### [Try it]
Work out how many lines in the data that follows contain "click". Write nothing but the number.

### [Entries provided]
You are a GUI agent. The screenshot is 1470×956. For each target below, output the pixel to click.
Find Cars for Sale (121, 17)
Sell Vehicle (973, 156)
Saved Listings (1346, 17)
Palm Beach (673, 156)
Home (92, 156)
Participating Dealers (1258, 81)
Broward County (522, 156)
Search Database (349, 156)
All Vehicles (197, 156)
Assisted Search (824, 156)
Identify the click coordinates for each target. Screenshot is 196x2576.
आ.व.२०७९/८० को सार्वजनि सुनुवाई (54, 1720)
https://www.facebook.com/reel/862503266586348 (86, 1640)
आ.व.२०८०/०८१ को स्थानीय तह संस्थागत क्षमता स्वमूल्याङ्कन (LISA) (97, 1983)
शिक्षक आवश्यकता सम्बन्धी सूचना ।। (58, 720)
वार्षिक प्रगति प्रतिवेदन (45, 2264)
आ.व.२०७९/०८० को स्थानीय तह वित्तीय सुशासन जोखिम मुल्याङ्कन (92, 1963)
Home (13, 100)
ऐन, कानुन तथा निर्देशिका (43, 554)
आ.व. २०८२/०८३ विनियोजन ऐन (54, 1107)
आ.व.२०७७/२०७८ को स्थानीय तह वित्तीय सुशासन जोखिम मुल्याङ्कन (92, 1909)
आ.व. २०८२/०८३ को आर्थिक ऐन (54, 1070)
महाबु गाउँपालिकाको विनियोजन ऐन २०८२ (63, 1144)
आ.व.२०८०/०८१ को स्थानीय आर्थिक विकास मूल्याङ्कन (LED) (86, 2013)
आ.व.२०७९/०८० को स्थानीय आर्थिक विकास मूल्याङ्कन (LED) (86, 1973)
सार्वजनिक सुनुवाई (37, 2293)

### [Output for this exercise]
2